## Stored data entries
--*--

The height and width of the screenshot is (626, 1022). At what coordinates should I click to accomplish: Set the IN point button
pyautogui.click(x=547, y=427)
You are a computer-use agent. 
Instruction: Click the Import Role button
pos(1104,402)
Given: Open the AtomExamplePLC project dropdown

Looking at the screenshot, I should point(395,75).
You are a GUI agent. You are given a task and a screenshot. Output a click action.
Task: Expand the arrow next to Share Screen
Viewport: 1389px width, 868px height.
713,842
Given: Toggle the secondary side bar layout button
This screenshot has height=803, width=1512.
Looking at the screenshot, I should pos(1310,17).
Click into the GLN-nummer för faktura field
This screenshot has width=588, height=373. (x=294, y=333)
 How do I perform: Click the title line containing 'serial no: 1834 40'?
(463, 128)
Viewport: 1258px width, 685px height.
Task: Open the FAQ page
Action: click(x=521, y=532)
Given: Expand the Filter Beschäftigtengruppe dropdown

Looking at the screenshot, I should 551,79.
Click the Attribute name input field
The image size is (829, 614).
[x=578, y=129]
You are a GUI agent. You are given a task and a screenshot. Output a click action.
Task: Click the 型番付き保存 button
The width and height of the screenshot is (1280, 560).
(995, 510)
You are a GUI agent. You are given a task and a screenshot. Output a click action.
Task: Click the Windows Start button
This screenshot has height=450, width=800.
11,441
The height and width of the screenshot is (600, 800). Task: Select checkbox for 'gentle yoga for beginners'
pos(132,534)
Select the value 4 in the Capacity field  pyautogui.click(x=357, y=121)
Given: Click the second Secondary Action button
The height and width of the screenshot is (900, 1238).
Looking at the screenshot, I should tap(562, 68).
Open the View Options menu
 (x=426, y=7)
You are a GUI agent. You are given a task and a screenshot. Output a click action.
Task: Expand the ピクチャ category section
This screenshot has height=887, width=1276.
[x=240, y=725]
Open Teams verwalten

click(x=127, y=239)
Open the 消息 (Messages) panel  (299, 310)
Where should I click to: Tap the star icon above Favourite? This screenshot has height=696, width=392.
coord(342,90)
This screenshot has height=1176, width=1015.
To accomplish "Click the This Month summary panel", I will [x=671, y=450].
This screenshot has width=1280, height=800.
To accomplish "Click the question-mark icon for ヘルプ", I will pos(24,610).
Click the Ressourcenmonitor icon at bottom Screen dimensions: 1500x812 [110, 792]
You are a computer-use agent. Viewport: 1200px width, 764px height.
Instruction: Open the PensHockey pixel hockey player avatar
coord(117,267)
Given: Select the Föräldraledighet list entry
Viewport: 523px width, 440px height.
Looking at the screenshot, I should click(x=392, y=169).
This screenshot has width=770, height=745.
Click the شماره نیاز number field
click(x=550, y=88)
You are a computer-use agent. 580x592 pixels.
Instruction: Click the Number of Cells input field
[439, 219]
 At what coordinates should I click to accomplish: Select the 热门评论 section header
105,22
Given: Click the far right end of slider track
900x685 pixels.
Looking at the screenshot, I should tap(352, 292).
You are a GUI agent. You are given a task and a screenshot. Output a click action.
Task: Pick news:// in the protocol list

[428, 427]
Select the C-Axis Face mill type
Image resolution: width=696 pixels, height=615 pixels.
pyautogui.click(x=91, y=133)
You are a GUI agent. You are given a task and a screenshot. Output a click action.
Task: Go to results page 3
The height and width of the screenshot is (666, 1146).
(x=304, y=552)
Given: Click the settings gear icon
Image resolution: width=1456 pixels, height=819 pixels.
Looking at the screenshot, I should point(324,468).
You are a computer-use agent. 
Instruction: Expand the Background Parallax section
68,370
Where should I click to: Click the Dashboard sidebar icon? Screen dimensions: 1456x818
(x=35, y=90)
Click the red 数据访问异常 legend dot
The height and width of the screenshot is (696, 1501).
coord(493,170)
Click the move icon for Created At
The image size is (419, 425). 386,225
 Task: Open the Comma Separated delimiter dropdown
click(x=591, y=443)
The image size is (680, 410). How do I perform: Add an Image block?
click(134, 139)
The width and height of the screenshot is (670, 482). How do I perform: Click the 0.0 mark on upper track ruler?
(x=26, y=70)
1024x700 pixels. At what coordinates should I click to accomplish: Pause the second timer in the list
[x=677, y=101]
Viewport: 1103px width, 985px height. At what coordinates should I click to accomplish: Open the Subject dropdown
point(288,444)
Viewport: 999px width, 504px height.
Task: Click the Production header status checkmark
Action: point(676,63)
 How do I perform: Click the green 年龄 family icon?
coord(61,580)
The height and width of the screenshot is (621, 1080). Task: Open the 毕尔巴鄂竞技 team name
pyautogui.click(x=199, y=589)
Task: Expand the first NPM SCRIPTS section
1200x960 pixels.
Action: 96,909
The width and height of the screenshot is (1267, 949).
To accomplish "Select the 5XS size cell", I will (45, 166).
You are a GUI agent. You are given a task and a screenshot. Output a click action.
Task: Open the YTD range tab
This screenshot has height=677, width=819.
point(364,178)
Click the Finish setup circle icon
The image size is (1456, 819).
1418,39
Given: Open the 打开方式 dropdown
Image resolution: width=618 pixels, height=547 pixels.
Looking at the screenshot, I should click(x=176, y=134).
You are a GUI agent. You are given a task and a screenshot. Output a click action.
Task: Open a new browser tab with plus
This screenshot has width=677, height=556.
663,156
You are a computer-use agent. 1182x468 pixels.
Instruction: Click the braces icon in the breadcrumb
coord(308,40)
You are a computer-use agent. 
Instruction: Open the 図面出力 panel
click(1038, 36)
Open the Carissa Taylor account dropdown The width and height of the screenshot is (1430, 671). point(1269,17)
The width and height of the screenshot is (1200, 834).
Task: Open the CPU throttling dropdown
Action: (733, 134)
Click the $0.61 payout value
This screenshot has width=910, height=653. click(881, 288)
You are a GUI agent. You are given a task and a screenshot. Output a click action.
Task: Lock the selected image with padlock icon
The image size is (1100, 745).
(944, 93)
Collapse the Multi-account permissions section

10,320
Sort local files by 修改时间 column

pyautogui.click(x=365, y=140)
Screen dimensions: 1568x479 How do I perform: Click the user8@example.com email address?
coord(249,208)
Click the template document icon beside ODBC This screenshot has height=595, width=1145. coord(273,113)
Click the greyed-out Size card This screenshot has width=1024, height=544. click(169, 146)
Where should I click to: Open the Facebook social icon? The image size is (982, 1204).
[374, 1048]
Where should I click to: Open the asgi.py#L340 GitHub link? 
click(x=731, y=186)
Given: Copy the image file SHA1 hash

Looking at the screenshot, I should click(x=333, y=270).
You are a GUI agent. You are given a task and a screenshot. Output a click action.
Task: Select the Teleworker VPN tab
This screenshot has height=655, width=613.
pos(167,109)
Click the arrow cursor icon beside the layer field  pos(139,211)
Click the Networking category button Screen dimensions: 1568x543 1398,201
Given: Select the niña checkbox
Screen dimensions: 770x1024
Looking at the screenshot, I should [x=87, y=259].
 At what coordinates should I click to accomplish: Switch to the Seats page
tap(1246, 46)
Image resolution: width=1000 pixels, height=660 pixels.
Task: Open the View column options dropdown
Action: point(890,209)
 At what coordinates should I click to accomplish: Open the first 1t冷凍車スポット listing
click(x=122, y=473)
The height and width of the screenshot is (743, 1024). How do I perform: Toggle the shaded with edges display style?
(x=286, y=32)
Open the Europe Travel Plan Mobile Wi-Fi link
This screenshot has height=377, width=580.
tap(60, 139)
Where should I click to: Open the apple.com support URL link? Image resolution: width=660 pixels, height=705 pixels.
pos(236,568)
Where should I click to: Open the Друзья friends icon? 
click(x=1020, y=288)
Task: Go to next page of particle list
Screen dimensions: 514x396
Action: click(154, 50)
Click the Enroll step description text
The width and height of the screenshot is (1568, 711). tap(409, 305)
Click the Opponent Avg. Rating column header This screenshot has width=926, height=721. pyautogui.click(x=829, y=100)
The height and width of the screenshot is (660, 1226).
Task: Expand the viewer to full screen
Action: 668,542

--*--

Produce only the lines from the line containing "This screenshot has height=450, width=800." through the line containing "Open the 消息", inclusive of both, exactly as they stand in the entries above.

## REPLY
This screenshot has height=450, width=800.
11,441
The height and width of the screenshot is (600, 800). Task: Select checkbox for 'gentle yoga for beginners'
pos(132,534)
Select the value 4 in the Capacity field  pyautogui.click(x=357, y=121)
Given: Click the second Secondary Action button
The height and width of the screenshot is (900, 1238).
Looking at the screenshot, I should tap(562, 68).
Open the View Options menu
 (x=426, y=7)
You are a GUI agent. You are given a task and a screenshot. Output a click action.
Task: Expand the ピクチャ category section
This screenshot has height=887, width=1276.
[x=240, y=725]
Open Teams verwalten

click(x=127, y=239)
Open the 消息 (Messages) panel  (299, 310)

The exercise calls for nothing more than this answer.